In this notebook we will see how to use a Python library to analyze text using User Defined functions.

You will:
* Do some basic text cleaning of the answers
* Compute readability of answers
* Join answers with users
* Compute average readability per user
* Compute correlation between user reputation and avarage readability of his answers

In [None]:
from textstat import flesch_reading_ease
import os
import re

from pyspark.sql import SparkSession, DataFrame
from pyspark.sql.functions import col, udf, desc, corr, avg, first, regexp_replace, trim


In [None]:
spark = (
    SparkSession
    .builder
    .appName('Text Analysis')
    .getOrCreate()
)

In [None]:
base_path = os.getcwd()

project_path = ('/').join(base_path.split('/')[0:-3]) 

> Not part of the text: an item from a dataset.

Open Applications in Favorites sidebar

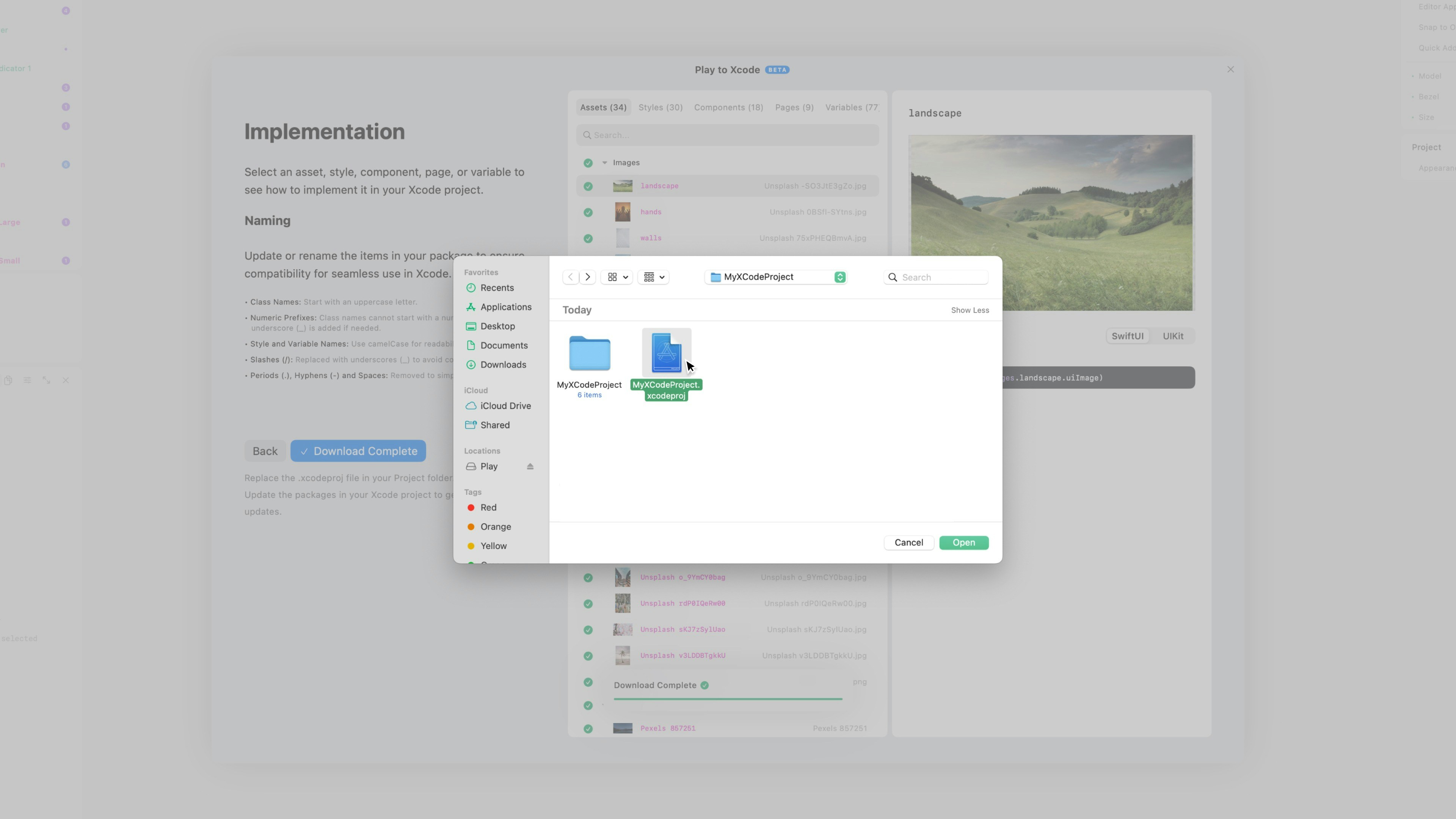tap(505, 307)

answers_input_path = os.path.join(project_path, 'data/answers')

users_input_path = os.path.join(project_path, 'data/users')

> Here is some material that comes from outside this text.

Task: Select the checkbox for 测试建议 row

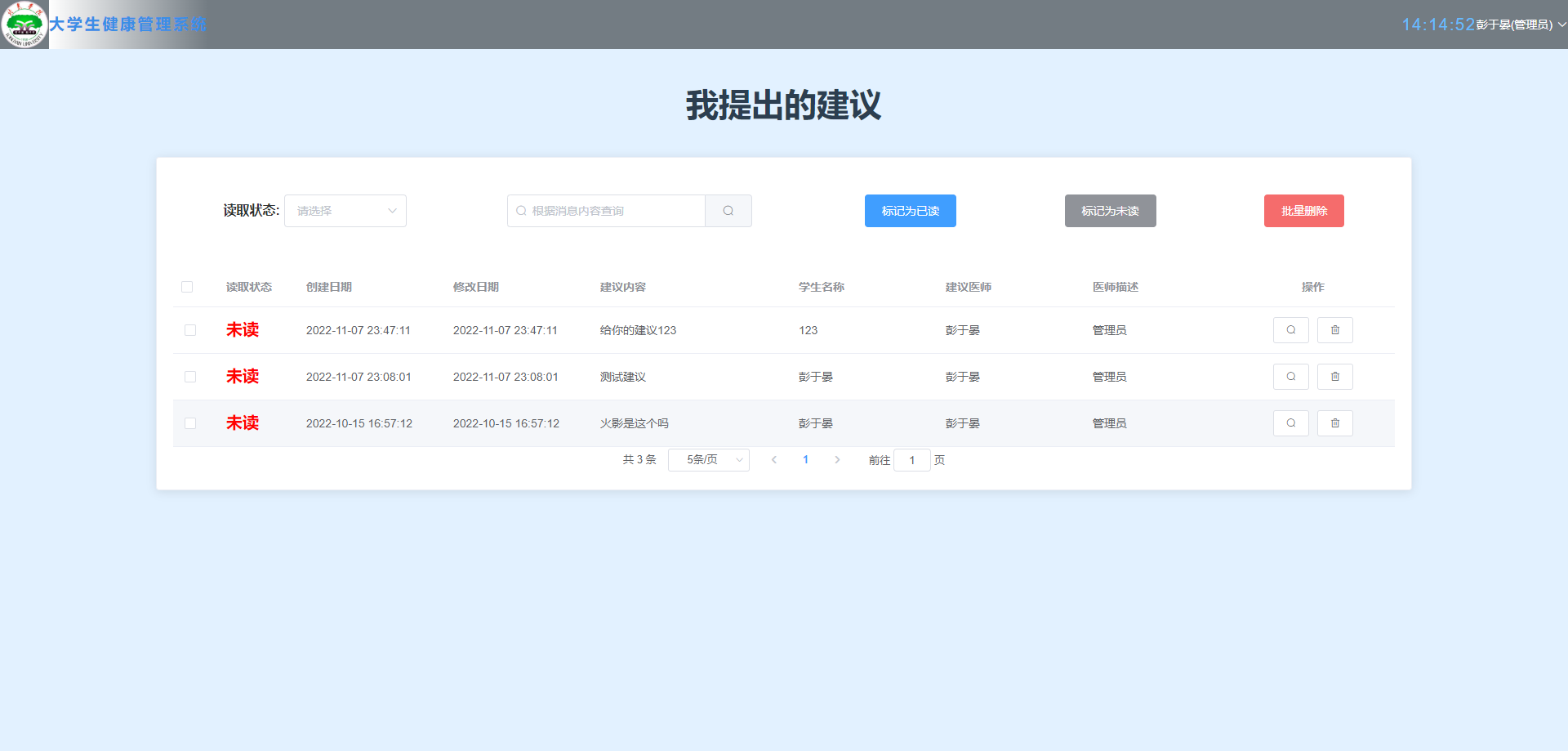Action: tap(190, 377)
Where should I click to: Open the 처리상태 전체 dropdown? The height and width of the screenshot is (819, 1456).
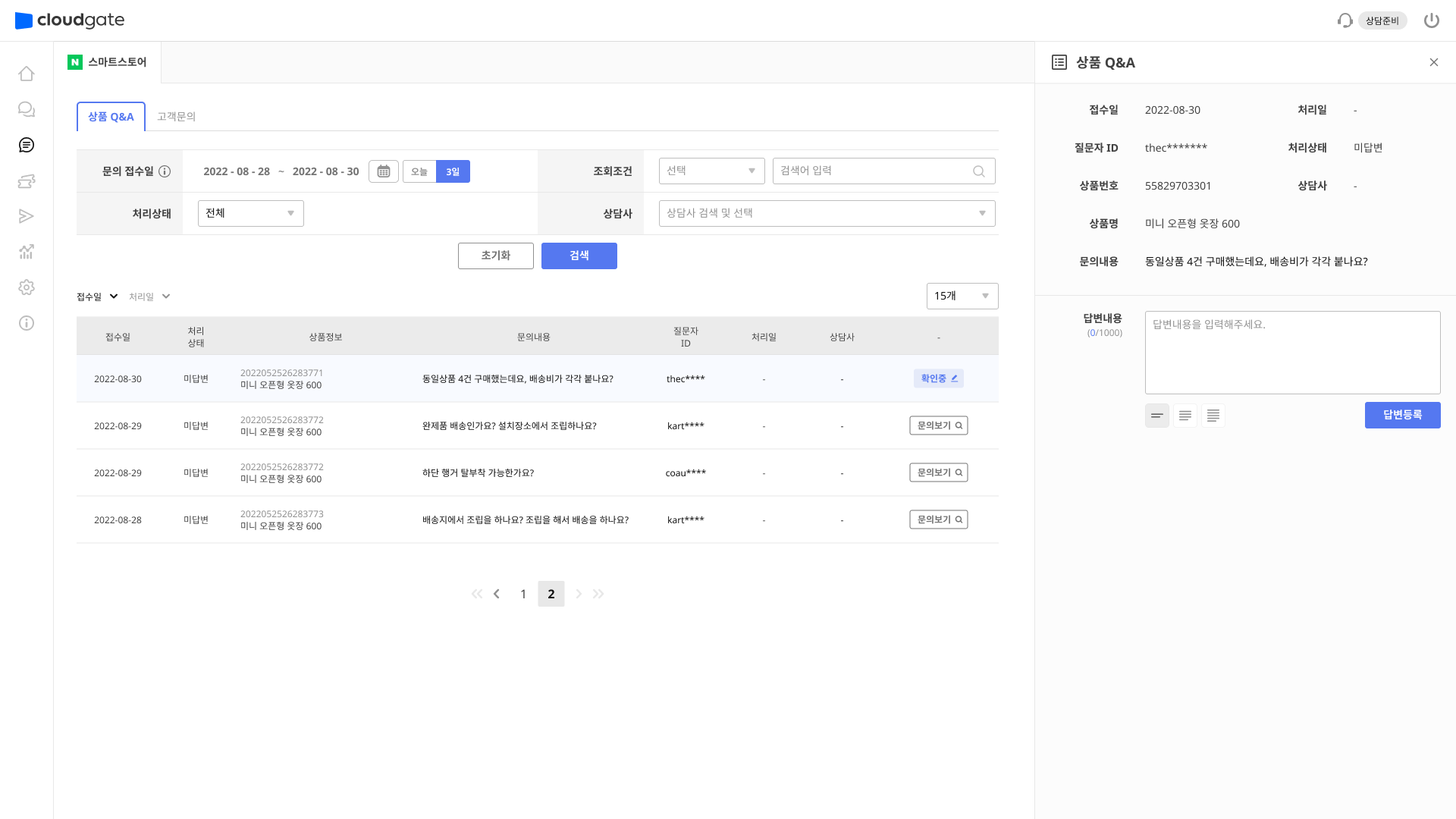tap(250, 213)
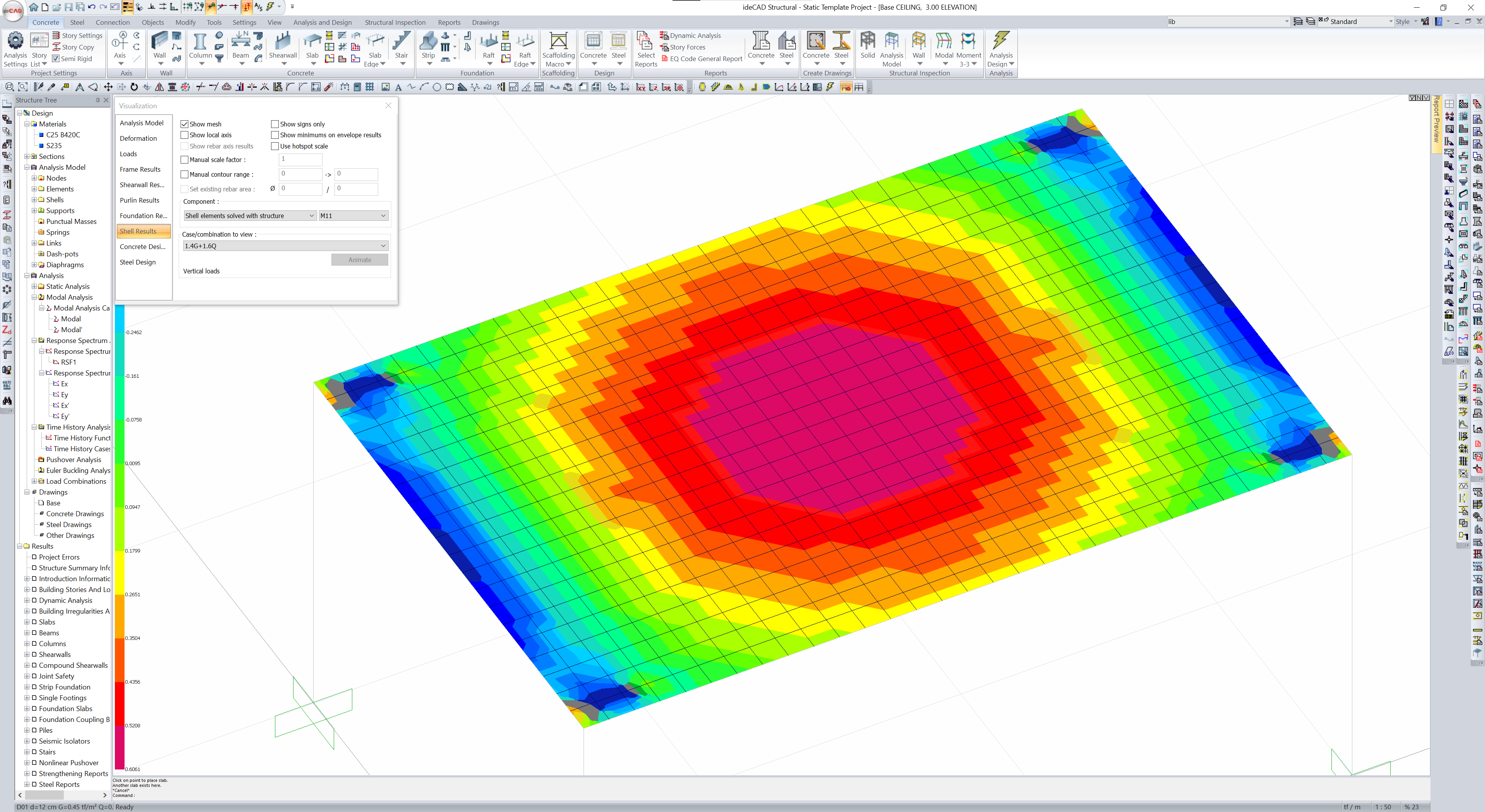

## Compute readability of each answer

Hint
* we will work with the answers dataset. Check the body of the answers, you will see that they contain html tags and possible other characters that is good to remove for the analysis
* implement a function that will do (at least some basic) text cleaning
  * this function can be a native wrapper over [regexp_replace](https://spark.apache.org/docs/latest/api/python/reference/pyspark.sql/api/pyspark.sql.functions.regexp_replace.html) that can be used to remove the unwanted characters
* implement a User Defined Function that will use the `flesch_reading_ease` function from the `textstat` Python library
  * for more info about textstat see the [docs](https://pypi.org/project/textstat/)
  * for more info about the metodology to compute readability using Flesh Reading Ease see [wiki](https://simple.wikipedia.org/wiki/Flesch_Reading_Ease)
* Note:
  * if you want to go for some more robust text cleaning and the regexp_replace is not sufficient or to cumbersome for you, you can use Python functionality for the text cleaning and make it part of your UDF. 

In [None]:
# create the input dataframes for answers and users:

answersDF = spark.read.parquet(answers_input_path)

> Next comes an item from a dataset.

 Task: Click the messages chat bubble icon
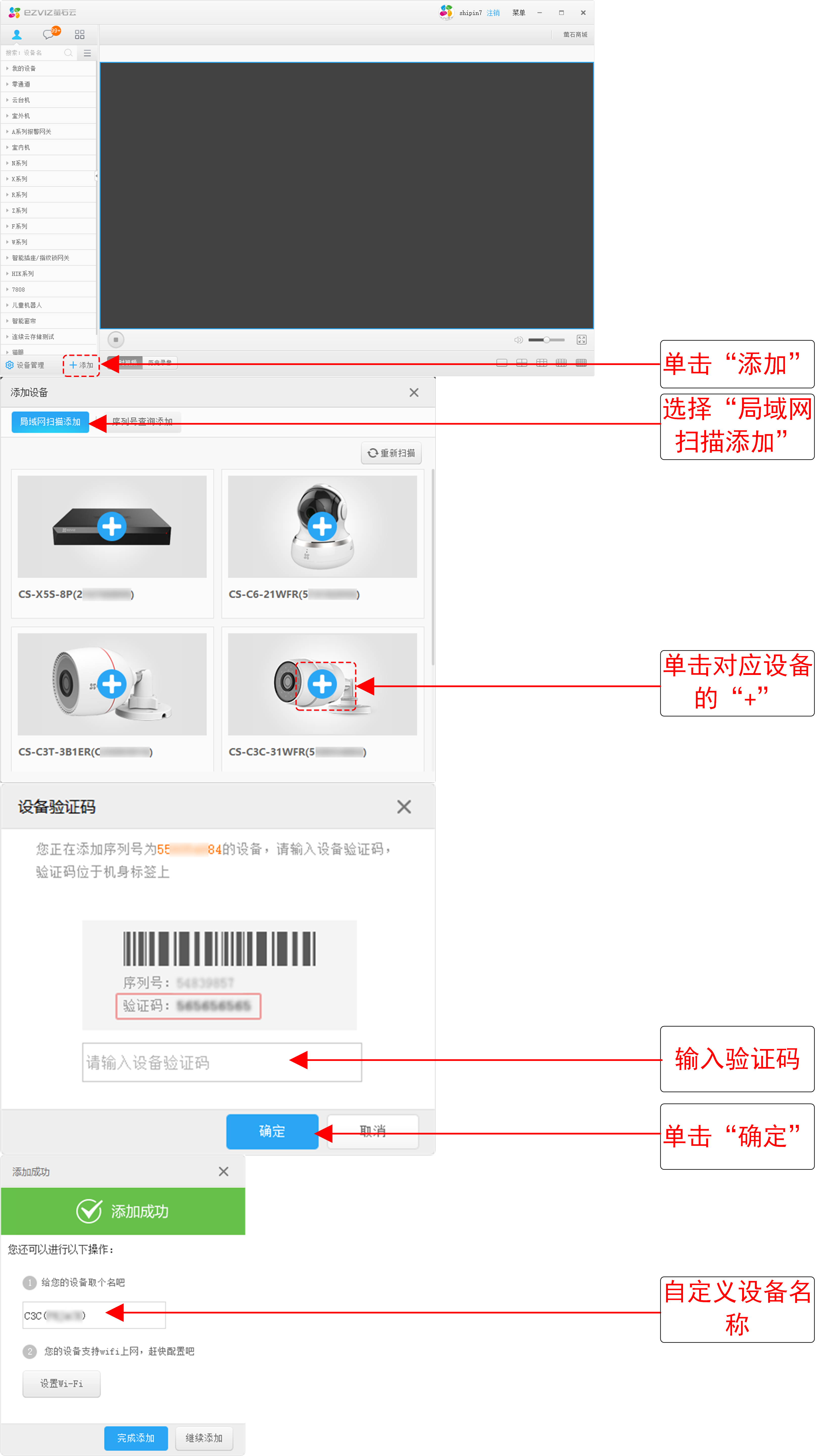[x=49, y=35]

usersDF = spark.read.parquet(users_input_path)

In [None]:
# implement the text cleaning function:

def clean_text(df: DataFrame) -> DataFrame:
    return (
        df.withColumn("body", regexp_replace("body", "<[^>]*>", ""))  # Remove HTML tags
        .withColumn("body", regexp_replace("body", "\\\\n|\\\\r|\\\\t|\\n|\\r|\\t", " "))  # Remove escape characters
        .withColumn("body", regexp_replace("body", "\\s+", " "))  # Collapse multiple spaces
        .withColumn("body", trim("body"))  # Trim leading/trailing spaces
    )

In [None]:
# implement the udf to compute the readability

@udf('double')
def readability_udf(text):
    if not text:
        return None
    return flesch_reading_ease(text.strip())

## Compute correlation between average readability and reputation of users

Hint:
* apply the udf to compute the readability
* join answers with users to bring the info about reputation
* group by users and compute avg readability for each user (this should describe how readable are on average the published answers for each user)
* compute the Pearson correlation coefficient for average readability and reputation
  * see [docs](https://spark.apache.org/docs/latest/api/python/reference/pyspark.sql/api/pyspark.sql.functions.corr.html) for corr 

In [None]:
(
    answersDF
    .transform(clean_text)
    .withColumn('readability', readability_udf(col('body')))
    .join(usersDF, 'user_id')
    .groupBy('user_id')
    .agg(
        avg('readability').alias('avg_readability'),
        first('reputation').alias('reputation')
    )
    .agg(corr('avg_readability', 'reputation'))
).show()

In [None]:
spark.stop()